1. Technical Field
This description pertains generally to neurology, and more particularly to electrocardiogram (ECG) signal processing.
2. Background Discussion
Electroencephalography, or EEG, is the recording of electrical activity from the scalp. EEG measures voltage fluctuations that result from ionic current flows within the brain. In clinical contexts, EEG is recorded from multiple electrodes placed on the scalp for periods of minutes to days. Diagnostic applications include detection of normal and abnormal markers of brain function such as observations of brief or extended electrical events that are pathognomonic of certain diseases or of brain and cognitive states. In the clinic, the EEG plays important roles in sleep medicine, epilepsy, brain tumors, anesthesia monitoring, coma, and other serious medical conditions.
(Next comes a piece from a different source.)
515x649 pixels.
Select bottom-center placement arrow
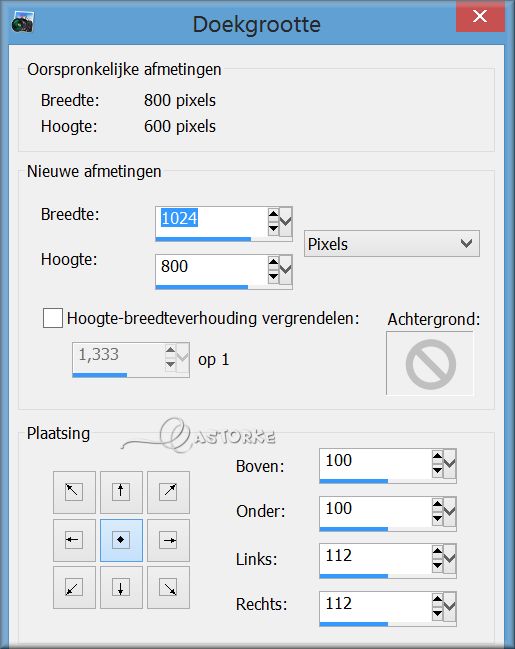(121, 587)
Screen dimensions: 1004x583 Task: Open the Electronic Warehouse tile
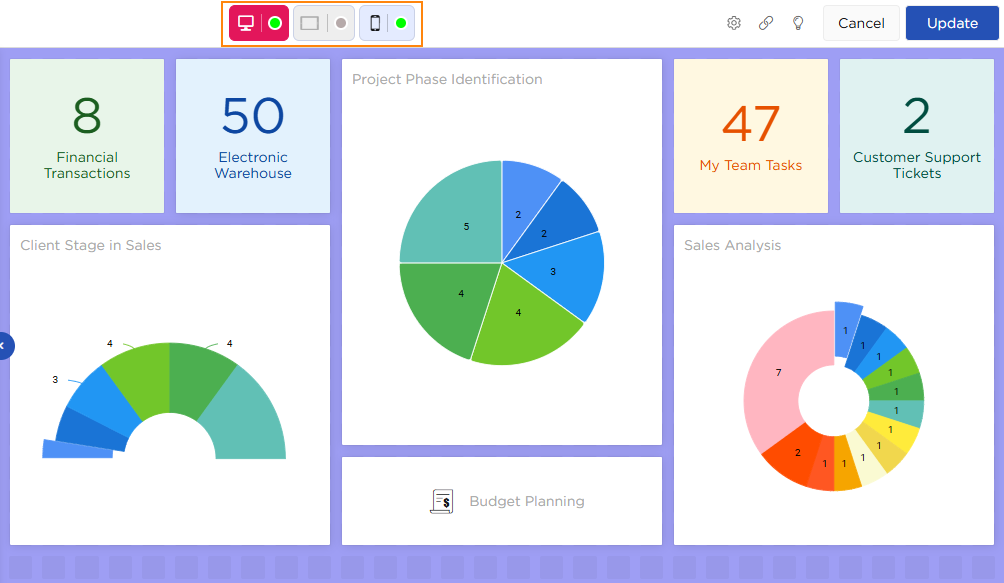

The analysis of the EEG often includes evaluation of its spectral content of EEG, referring to the common presence of oscillatory components to these signals.
Ballistocardiogram Artifact (BCG) refers to contaminate signals in an electroencephalogram that arise from movement of the body, blood and electric charge across blood vessels due to heart pulsation, particularly when the EEG is recorded within a magnetic field, such as is encountered in a Magnetic Resonance Imaging (MRI) environment.
Electrocardiography (EKG or ECG) is a measure of the heart's electrical activity. Hereafter, the single designation ECG will be used to refer to this signal. ECG is typically a transthoracic (across the thorax or chest) interpretation of the electrical activity of the heart over a period of time, as detected by electrodes attached to the surface of the skin and recorded by a device external to the body. It picks up electrical impulses generated by the polarization and depolarization of cardiac tissue and translates into a waveform. The waveform is then used to measure the timing of heartbeats. The recording produced by this noninvasive procedure is termed an electrocardiogram (ECG).
Under a variety of circumstances, and particularly when EEG signals are acquired during magnetic resonance imaging, the BCG (and at times the ECG) can contaminate the desired EEG signals.
Several methods exist to suppress these artifactual contaminations, but these, in general, depend on accurate timing information for the cardiac-related BCG and ECG signals. Poor quality of the ECG recording will contribute to errors that can occur easily from incorrect placement of the electrodes and/or poor synchronization of the EEG and ECG recordings.
There have been attempts to extract cardiac timing from the BCG. These methods have generally used the mean of the rectified/absolute signal (often referred to as the global field power (GFP)) to emphasize the BCG artifact and extract its timing. However the variance between the timing in this method and the measured cardiac timing often is excessive, leading to poor artifact suppression. As such, the current state of the art for measuring the timing of the BCG events is to infer it based upon the timing of the R-wave complexes of a simultaneously recorded ECG. Where the ECG signal arises from a single source, the change in polarization of the heart muscle, the BCG artifact arises from multiple sources only one of which has a tight time lock to the heartbeat. As a result of the multiple sources of the BCG artifact, there is discrepancy in the timing between ECG signals and some of the components of the BCG artifact. This leads ultimately to poor artifact rejection and degraded EEG.